On December 22, 2017, the recent tax reform package known as the “Tax Cuts and Jobs Act of 2017” was signed into law. The new Act, effective for the 2018 tax year, contains many sweeping changes to the current tax system, including provisions that could impact the tax deductibility of the proceeds received from sales of the commodities to CVA.
Language from the new law indicates that producers may be entitled to a tax deduction of up to 20% of distributions received from certain types of entities, including payments received from qualified cooperatives as per unit retains paid in money for sales of commodities, provided the payments are includible in the members’ gross income.
This deduction is not available to payments received for commodities sold to private grain companies or ethanol organizations, operating as C-corporation taxpayers.
Considering the potential 20% tax deduction, the value of commodities sold to cooperatives appears very favorable when compared to the value of commodities sold to private grain or ethanol organizations that cannot provide the same advantages.
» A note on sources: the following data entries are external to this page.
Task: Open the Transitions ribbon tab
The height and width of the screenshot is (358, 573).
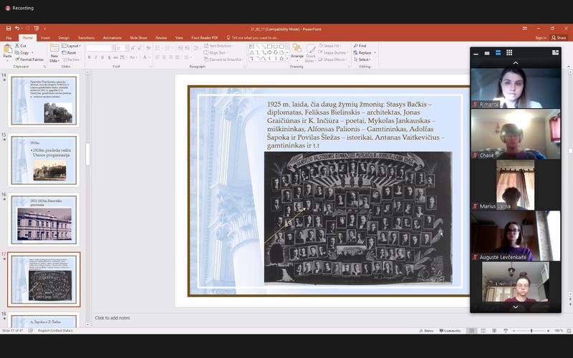Action: (86, 37)
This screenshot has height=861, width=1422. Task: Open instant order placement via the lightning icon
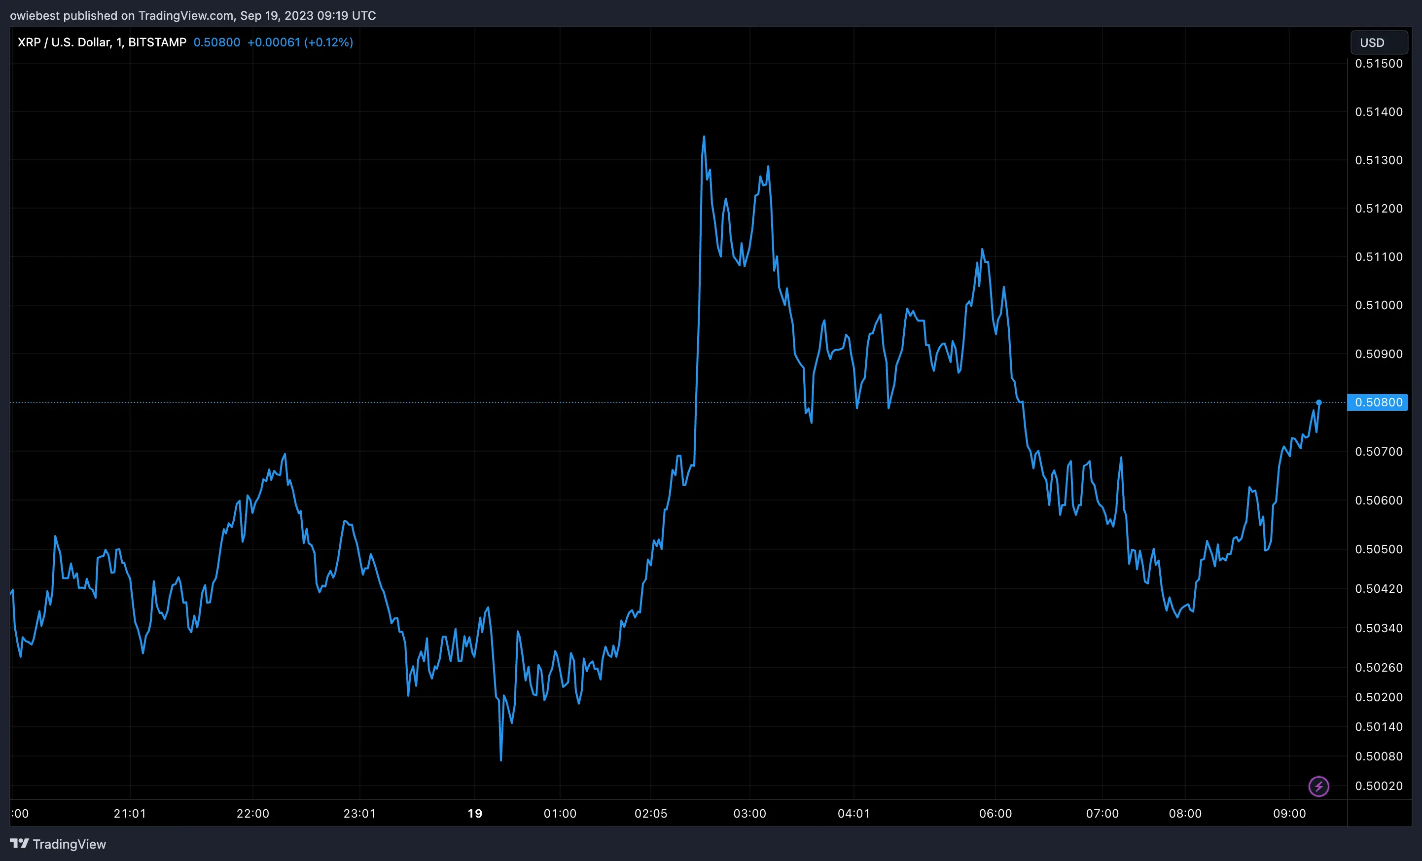click(x=1319, y=786)
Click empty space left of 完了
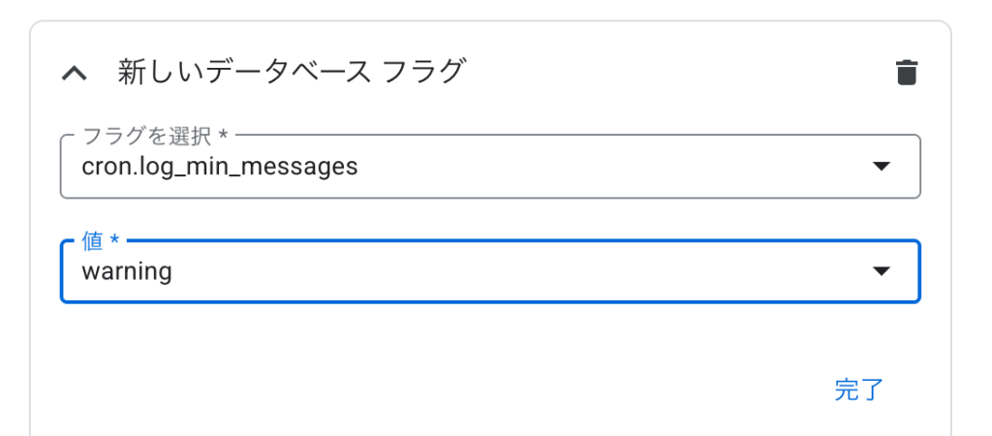 (x=443, y=389)
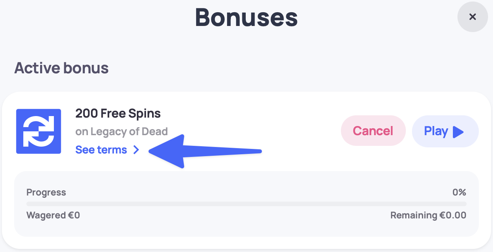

This year, we encourage you to carefully consider these opportunities when making decisions concerning your operations.
The Treasury Department and Internal Revenue Service are still in the process of implementing the provisions of the new Act. Due to these circumstances and because tax strategies and tax consequences vary from producer to producer, our communications regarding these provisions should not be considered as tax advice. We encourage you to confer with your trusted tax professional to better understand the tax implications and possible benefits under these new provisions.
We appreciate your business and look forward to serving you!